Everyday Summer Cardi

Everyday Summer Cardi

Ten, kto zagląda na Ravelry wie, że ukończyłam mój Summer Cardi. Był gotowy na krótko przed moim wyjazdem, więc mogłam go zabrać ze sobą.
Jest super miły.
Wydłubany z włóczki: Patons UK, która jest mieszanką z 36% jedwabiu, który daje ten przyjemny dotyk. Trochę jest ciężki, ale za to wie się, że ma się sweter na sobie :)
Teraz wykombinować tylko opis, jakby ktoś chciał taki sweterek:)
Nowe włóczki

Nowe włóczki










Włóczki, w które zaopatrzyłam się na moim urlopie to::
Angorka z Aniluxu: 30% angora, 8% mocher, 12% wełna, 50% akryl - 100 g motek - kupiłam 2 - na szal, kolor fioletowy.
Sonata z Aniluxu: 70% bawełna, 30% wiskoza - 100 g motek - kupiłam 5 - na sweterke? tunikę? albo na coś? Nie wiem na co - w każdym razie w kolorze ekri.
No i Aida z Coats - 100% bawełna w kolorze białym - na firankę.

Aida była trochę droga uważam - 18 zł za 50 g, no ale pani powiedziała, że najlepsza.
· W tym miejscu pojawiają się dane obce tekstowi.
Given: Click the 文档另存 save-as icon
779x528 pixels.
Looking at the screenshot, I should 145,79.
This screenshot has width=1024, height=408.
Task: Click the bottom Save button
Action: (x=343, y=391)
A ja ponieważ nie ma doświadczenia w niciach na firanki i serwetki zdałam się na jej doświadczenie - w każdym razie jak już wydłubię tę firankę to pewnie będzie najdroższa w moim domu - na cm kwadratowy - i będzie na dodatek wisieć w pralni :)
Znowu w domciu

Znowu w domciu

Na krótko przed moim wyjazdem na urlop byłam na spotkaniu dziergaczek w jednym ze Sztokcholmskich ogrodów, o którym Marie i Gunilla napisały już bardzo dawno.
No ale ja zestresowana jak zwykle przed wyjazdem i pakowaniem nie zajrzałam na blog.
Teraz jestem już w domciu po podróży do Polski. Oczywiście nie obyło się bez dziergania i włóczkowych zakupów, jak i wrzuceniu do walizki pewnego znaleziska, no ale o tym później.
To już nie drutoterapia...

To już nie drutoterapia...

..., ale raczej drutomęczarnia.
Wczoraj po śniadaniu zaczęłam dziergać rękawy do mojego sweterka z myślą o ukończeniu go. Było tak cudownie przyjemnie w słoneczku, że dziergałam, dziergałam i dziergałam, aż zauważyłam, że rękawy wyszły za długie...
Po południu sprułam kawałek i zaczęłam znowu dziergać, siedziałam dość długo w nocy, żeby skończyć - choć jeden.
Jak dzisiaj rano go przyszyłam to ten okazał się... - za krótki..., no i kolory w ogóle razem nie pasowały.
Co zrobiłam? Rzuciłam w kąt na kanapę, bo mi siły odebrało. Po jakimś czasie usiadłam na tę kanapę, pod kupą dziergadła leżał drut, na który usiadłam, i który złamałam...
Wtedy już całkiem miałam dosyć...
Chyba odłożę tę robótkę na kilka dni, mimo, że bardzo, ale to bardzo chciałabym skończyć ten sweterk.